This article is milestone report for the Coursera Data Science Capstone Project. It is an Exploratory Analysis of data extracted from internet sources of news, blogs and twitter. The report shows some interesting finding on the data and the implications of using the data to predict the next word in a stream of text input
The table below shows a brief analysis of the input data. The file sizes and numbers of rows are based on the full data. The number of words are estimates for the total files based on a sample of 10000 lines from each file. To tokenise the files the data was washed to lowercase all characters and split into words based on groups of letters or an apostrophe.

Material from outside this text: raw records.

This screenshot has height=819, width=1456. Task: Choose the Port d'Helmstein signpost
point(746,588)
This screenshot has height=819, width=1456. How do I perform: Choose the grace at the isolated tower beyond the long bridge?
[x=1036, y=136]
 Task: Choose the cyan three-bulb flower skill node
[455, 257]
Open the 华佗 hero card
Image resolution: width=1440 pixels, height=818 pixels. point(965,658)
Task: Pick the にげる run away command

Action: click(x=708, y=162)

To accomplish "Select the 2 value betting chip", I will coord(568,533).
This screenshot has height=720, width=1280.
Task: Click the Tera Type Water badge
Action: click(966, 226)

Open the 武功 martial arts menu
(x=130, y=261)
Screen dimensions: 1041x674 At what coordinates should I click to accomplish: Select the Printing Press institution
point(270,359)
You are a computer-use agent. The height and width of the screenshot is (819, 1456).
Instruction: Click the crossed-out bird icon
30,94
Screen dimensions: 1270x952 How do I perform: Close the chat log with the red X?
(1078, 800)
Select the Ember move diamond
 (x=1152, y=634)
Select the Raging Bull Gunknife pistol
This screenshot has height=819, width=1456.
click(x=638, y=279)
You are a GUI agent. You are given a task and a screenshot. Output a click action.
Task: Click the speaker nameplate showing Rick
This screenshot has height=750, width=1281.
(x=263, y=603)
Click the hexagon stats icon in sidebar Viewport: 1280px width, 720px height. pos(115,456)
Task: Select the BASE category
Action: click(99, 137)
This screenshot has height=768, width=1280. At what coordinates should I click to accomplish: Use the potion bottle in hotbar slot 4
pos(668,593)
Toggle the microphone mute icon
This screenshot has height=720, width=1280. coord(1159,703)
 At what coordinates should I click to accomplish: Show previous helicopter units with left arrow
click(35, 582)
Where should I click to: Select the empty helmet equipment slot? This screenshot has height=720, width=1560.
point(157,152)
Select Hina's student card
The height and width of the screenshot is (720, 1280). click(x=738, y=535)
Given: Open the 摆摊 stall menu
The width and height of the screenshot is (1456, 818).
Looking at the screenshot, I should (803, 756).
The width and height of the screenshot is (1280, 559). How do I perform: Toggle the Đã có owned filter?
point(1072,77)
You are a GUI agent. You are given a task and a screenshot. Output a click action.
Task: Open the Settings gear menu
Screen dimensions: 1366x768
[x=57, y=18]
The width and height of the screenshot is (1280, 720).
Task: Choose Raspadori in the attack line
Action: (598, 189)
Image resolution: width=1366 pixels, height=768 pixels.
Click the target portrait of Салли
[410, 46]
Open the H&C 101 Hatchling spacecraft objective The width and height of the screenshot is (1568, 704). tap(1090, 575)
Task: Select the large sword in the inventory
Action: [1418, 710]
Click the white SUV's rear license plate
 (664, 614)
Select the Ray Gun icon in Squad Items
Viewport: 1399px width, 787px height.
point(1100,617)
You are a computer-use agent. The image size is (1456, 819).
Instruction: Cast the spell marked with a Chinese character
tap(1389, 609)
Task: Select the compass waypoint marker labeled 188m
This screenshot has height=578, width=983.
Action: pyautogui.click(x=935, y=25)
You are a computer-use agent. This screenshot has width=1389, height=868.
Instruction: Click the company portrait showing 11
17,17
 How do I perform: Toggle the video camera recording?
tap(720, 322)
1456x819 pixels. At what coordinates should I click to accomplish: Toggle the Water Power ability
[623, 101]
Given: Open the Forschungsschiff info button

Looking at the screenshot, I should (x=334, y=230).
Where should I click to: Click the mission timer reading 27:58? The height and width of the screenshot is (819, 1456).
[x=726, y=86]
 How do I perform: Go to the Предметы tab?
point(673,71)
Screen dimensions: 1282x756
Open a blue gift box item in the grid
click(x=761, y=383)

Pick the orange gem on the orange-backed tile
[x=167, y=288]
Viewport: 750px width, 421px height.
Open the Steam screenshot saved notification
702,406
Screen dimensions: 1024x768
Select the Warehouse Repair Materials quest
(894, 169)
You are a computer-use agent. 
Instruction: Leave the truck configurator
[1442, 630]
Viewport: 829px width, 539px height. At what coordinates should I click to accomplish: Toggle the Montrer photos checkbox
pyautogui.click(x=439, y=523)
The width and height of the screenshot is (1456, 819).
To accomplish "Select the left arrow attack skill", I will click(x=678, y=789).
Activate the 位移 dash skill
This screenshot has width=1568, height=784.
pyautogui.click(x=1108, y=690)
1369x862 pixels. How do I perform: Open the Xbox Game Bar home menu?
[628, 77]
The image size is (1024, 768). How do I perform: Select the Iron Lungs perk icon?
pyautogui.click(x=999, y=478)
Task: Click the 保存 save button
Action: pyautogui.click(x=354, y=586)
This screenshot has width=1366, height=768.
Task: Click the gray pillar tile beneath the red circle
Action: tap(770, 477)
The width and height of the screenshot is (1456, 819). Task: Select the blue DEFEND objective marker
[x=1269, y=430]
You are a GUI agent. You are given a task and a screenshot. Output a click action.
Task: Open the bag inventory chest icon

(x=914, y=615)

| SOURCE | FILE | SIZE | LINES | WORDS | UNIQUE | |
|---|---|---|---|---|---|---|
| 1 | BLOG | en_US.blogs.txt | 210160014 | 899288 | 37602739 | 29432 |
| 2 | NEWS | en_US.news.txt | 205811889 | 77259 | 2633095 | 29055 |
| 3 | en_US.twitter.txt | 167105338 | 2360148 | 29834631 | 14983 |
The aim is to predict the next word of text from the previous n words typed in. The application would offer a limited number of shortcuts with different words to choose from and if the shortcut is not available then the user will just have to type in the whole word. It stands to reason that there is no point in offering rare words as they will never be likely enough to be listed in the shortcuts. So in order to decide how many words will be on the offer list we will need to find a sweet spot which provides a good coverage of the words without being too long a list.
From the graph it appears the sweet spot is around 5000 words, providing more than 80% coverage. The table below shows the word in various ranked positions as an example of the words that would be excluded at various cut-offs.
| position | blog | news | TOTAL | ||
|---|---|---|---|---|---|
| the | 1 | 20853 | 19652 | 4080 | 44585 |
| day | 50 | 609 | 307 | 406 | 1322 |
| many | 100 | 444 | 285 | 74 | 803 |
| list | 500 | 76 | 76 | 25 | 177 |
| built | 1000 | 34 | 52 | 6 | 92 |
| missouri | 2000 | 5 | 39 | 1 | 45 |
| software | 3000 | 14 | 12 | 3 | 29 |
| pitcher | 4000 | 2 | 15 | 3 | 20 |
| notion | 5000 | 9 | 6 | 0 | 15 |
| terrific | 6000 | 6 | 4 | 2 | 12 |
| beijing | 7000 | 4 | 5 | 0 | 9 |
| plaza | 8000 | 1 | 6 | 1 | 8 |
| timely | 9000 | 4 | 1 | 2 | 7 |
| sinned | 10000 | 3 | 1 | 2 | 6 |
The above analysis shows that we will need a vocabulary of about 5000 words that could be predicted. These are 1-grams. Not very useful, as a 1-gram prediction algorithm will just predict the top k (say 3) most common words ie (the and that). We want the predictions to change as the user types in words. So the predicted word will need to take into account the previous word (2-grams) or the 2 previous words (3-grams) and so on. But this space gets huge. Even if the vocabulary is limited to 500 words, that makes a potential 25000000 2-grams, 525000000000 3-grams and so on. In practice the 2-gram list would need to modify the 1-gram popularity list so a word like ‘carpe’ always implies the next word is a ‘diem’. The number of additional 2-grams will need to be quite small and only contain those that significantly change the probabilities associated with the next word, likewise 3 grams and so on. I expect tuning these factors will be the most difficult task of the prediction algorithm.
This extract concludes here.